PETER KORNBLUH: That’s my point. There were people inside the U.S. government pressing Kissinger not to take this course, and he completely shunted them aside, pushed Nixon forward to as aggressive but covert a policy as possible to make Allende fail, to destabilize Allende’s ability to govern, to create what Kissinger called a coup climate.
In the new edition of The Pinochet File, we have the actual transcript of Nixon and Kissinger’s conversation, their first phone conversation after the coup took place, in which Nixon says to Kissinger, “Well, our hand doesn’t show in this one, does it?” And Kissinger said, “We didn’t do it,” referring to direct participation in the coup. “We helped them.” He says, “I mean, we helped them. [Blank],” which I am sure is a reference to the CIA, “created the conditions as best as possible.” And this is the first conversation between Nixon and Kissinger after the coup.
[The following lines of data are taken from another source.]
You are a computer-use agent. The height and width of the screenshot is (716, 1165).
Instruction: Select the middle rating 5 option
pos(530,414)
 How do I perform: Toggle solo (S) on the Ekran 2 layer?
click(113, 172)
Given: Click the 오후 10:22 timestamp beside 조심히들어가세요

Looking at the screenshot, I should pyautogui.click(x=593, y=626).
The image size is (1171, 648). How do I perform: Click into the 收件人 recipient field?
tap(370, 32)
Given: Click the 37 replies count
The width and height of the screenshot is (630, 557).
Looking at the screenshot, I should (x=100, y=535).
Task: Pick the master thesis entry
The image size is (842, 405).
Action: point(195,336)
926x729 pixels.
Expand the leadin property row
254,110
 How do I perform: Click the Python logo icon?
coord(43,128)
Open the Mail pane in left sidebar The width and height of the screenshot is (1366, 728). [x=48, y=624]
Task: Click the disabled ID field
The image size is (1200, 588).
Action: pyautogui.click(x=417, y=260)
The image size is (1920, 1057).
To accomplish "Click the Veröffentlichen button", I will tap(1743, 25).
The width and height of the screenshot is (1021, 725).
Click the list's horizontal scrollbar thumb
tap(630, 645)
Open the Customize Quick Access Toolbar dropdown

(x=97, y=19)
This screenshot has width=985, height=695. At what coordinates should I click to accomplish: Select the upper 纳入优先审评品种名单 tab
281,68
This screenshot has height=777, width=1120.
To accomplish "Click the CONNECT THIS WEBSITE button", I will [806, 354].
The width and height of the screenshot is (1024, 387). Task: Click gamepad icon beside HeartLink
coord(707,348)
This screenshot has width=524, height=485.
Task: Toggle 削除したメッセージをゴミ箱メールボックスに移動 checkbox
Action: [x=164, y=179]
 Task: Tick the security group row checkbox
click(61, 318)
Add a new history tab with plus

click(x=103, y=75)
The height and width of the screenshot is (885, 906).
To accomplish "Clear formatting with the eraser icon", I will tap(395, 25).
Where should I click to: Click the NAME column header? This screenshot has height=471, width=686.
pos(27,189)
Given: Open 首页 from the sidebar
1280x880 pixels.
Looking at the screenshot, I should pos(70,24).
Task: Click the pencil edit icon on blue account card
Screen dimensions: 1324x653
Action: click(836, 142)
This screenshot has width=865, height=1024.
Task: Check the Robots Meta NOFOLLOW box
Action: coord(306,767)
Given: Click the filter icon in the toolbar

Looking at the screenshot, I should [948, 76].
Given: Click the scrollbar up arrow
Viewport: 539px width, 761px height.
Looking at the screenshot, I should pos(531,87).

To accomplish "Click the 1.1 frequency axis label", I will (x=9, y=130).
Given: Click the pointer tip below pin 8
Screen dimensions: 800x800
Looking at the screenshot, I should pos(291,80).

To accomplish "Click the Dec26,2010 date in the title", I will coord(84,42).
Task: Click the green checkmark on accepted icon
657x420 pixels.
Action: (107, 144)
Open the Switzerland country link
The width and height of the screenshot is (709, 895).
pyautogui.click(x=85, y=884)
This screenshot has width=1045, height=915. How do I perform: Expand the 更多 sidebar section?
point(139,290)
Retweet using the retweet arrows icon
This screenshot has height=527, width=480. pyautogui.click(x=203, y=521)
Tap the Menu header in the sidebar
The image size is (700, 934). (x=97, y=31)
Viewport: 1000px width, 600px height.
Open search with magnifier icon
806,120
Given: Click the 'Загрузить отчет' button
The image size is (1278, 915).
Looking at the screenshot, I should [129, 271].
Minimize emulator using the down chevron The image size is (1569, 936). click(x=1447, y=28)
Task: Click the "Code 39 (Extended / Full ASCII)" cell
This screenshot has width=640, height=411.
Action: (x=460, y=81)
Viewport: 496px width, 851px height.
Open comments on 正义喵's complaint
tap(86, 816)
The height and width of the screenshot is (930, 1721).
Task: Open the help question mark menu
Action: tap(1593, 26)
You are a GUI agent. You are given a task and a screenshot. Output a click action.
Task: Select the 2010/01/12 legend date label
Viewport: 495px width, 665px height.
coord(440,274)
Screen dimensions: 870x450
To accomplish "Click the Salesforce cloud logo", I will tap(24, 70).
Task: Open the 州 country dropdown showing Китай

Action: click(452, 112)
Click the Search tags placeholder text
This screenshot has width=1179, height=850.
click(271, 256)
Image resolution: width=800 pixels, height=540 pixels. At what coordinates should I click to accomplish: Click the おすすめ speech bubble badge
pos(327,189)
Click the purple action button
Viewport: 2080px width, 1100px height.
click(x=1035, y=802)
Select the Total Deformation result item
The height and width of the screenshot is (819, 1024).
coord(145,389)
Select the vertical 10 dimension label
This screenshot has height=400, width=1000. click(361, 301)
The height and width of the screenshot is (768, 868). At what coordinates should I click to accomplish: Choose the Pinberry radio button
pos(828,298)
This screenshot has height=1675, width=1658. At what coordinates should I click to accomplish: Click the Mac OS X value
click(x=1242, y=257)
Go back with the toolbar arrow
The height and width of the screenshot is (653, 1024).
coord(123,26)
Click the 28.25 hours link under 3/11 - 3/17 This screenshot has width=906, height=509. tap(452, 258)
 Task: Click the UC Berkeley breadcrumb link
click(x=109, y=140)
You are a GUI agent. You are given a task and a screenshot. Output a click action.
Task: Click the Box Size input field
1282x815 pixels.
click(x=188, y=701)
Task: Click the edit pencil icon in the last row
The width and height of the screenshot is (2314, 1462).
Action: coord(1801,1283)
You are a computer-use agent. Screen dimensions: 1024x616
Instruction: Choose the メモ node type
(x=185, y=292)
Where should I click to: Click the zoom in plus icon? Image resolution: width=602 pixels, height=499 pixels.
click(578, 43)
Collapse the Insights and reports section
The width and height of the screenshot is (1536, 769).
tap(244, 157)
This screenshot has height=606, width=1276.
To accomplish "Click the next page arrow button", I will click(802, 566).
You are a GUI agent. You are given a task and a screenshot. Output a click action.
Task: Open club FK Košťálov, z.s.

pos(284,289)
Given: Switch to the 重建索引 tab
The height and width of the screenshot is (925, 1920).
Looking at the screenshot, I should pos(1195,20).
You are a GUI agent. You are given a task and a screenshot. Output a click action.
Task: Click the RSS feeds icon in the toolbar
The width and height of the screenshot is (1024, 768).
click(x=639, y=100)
They’re basically laying out the role of the United States and setting—creating a coup climate in Chile, facilitating the coup.
What’s even worse—this was long before your program existed, but Richard Nixon is already complaining about the liberal crap in the media, and Kissinger says, “Yeah, the liberal—the media is bleeding because a communist government was overthrown,” you know, like as if the media is on the side of Allende. They’re focusing on the atrocities that are taking place. And Kissinger says, “In the Eisenhower period, we would be heroes.”
AMY GOODMAN: In this last minute, Juan Garcés, it is interesting, though you experienced the intensity of what happened 40 years ago with Salvador Allende ultimately killing himself in the palace as the bombs rained down, you are focused on today and what is happening today—you brought Pinochet to justice. You had Baltasar Garzón, through the famous Spanish judge, issue an arrest warrant for him when he took a visit to London, and he was held there, although ultimately sent back to Chile. What lesson can we learn, in these last 25 seconds? And we’ll continue the conversation after the show.
JUAN GARCÉS: A matter of how do you understand the world. Should you go through peaceful means or using bombs and invasions? The law is very clear. Since ’40, ’45, 1945, the United Nations Charter, after a big World War—World War—decided that the sovereignty and independence of the countries should be respected and that all the nations should fight to avoid genocidal policies.
AMY GOODMAN: We have to leave it there, but part two we’ll post at democracynow.org. Juan Garcés, Spanish lawyer, ex-aide to Salvador Allende, and Peter Kornbluh. The latest book, The Pinochet File.